Comprimiendo los labios, se adelantó hasta alcanzar el sillón que había frente a la mesa de despacho, con el fin de tomar asiento.

—De acuerdo, señor —aceptó la propuesta de su superior—. Esta misma tarde saldré hacia Barcelona. Pero antes necesito conocer todos los detalles.

Ahora sí, el general La Barrera encendió una cerilla, acercándola cuidadosamente a su cigarro habano para no quemarse. Tras aspirar con fuerza exhaló una espesa bocanada de humo.

—Es un asunto bastante inextricable, la verdad. —Torció el gesto, desconcertado—. Hace una semana, la Brigada de Investigación Criminal de Barcelona fue alertada de un delito gracias a la Mulata, una joven vedette de las que actúan ligeras de ropa en el café-concert Alcázar Español. María Lorente, verdadero nombre de la susodicha, denunció el robo de una pulsera de platino y brillantes valorada en dos mil quinientas pesetas, regalo personal de un aristócrata cuyo nombre me reservo y al que le une una profunda amistad. Sospechaba del afamado prestidigitador ruso Igor Topolev, conocido también como el Gran Kaspar, con el que había pasado la noche en la habitación de su hotel.

»Pues bien, cuando el inspector de vigilancia y dos de sus hombres se personaron a la mañana siguiente en el Hotel Colón con el propósito de interrogarle, y de paso registrar la habitación con la esperanza puesta en encontrar la joya sustraída, realizaron un hallazgo de lo más truculento. —El general se aclaró la voz antes de proseguir—. En el interior de una de las maletas que el ruso escondía en el guardarropa, una de esas de doble fondo que se suelen utilizar para los números de magia, encontraron la cabeza de una mujer cuya identidad se desconoce hasta ahora.
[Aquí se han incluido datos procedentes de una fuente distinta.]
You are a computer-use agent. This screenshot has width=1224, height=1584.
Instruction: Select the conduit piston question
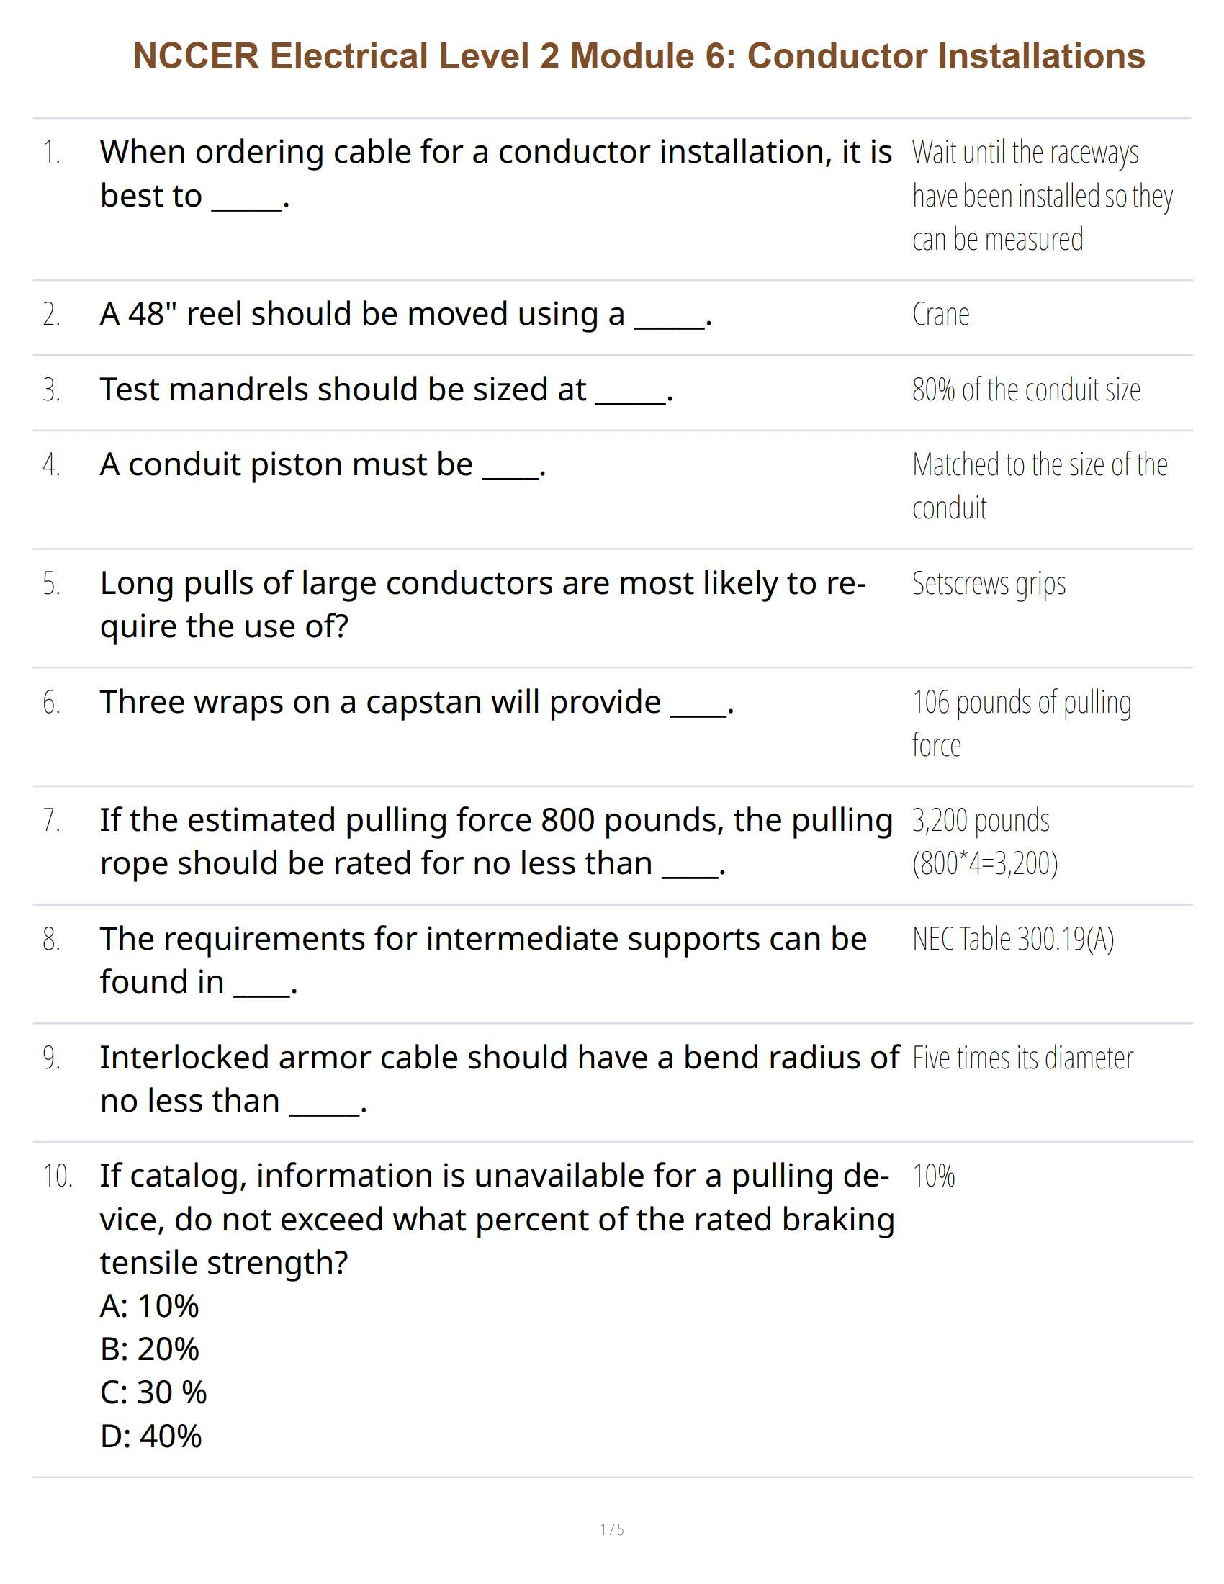point(322,465)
Por supuesto, Topolev fue detenido inmediatamente acusado de asesinato, a pesar de que el muy cínico gritaba a voces su inocencia.

»Sin embargo, no es esa la cuestión que nos preocupa. —Se mantuvo callado unos segundos, prudente, sopesando bien sus palabras—. Verás, Luna… ese mago de pacotilla ingresó hace unos días en la prisión celular de Barcelona. —Hizo un mohín de disgusto—. El problema es que se ha fugado de su celda de forma inexplicable. Según el celador de turno, que fue quien descubrió el suceso al llevar a cabo la primera ronda de inspección, la puerta estaba cerrada con llave y los barrotes de hierro de la ventana seguían intactos. —Frunció el ceño—. Como ves, la desaparición del Gran Kaspar se ha visto envuelta en un aura de misterio.

Fernández-Luna tuvo que reconocer que el asunto tenía su intríngulis. Casos así eran los que ponían a prueba su inteligencia y, además, estimulaban su vena detectivesca.

—La prestidigitación es un arte —argumentó, no sin cierta ironía.

—Puede ser —admitió La Barrera, pero de mala gana—. Aunque te advierto que en esta ocasión no hay trucos que valgan. Resulta prácticamente imposible evadirse de la Modelo de Barcelona. Podrás comprobarlo cuando la visites.

Asintió con la cabeza, reflexionando en silencio.

—¿Quién lleva el caso?

—Ramón Carbonell, jefe de la Brigada de Investigación Criminal de Barcelona. Trabajaréis juntos.

—Una última cuestión, señor… ¿Qué opina de todo esto el director de la penitenciaría?

El general La Barrera se encogió de hombros.

—Tendrás que preguntárselo tú mismo cuando lo tengas delante.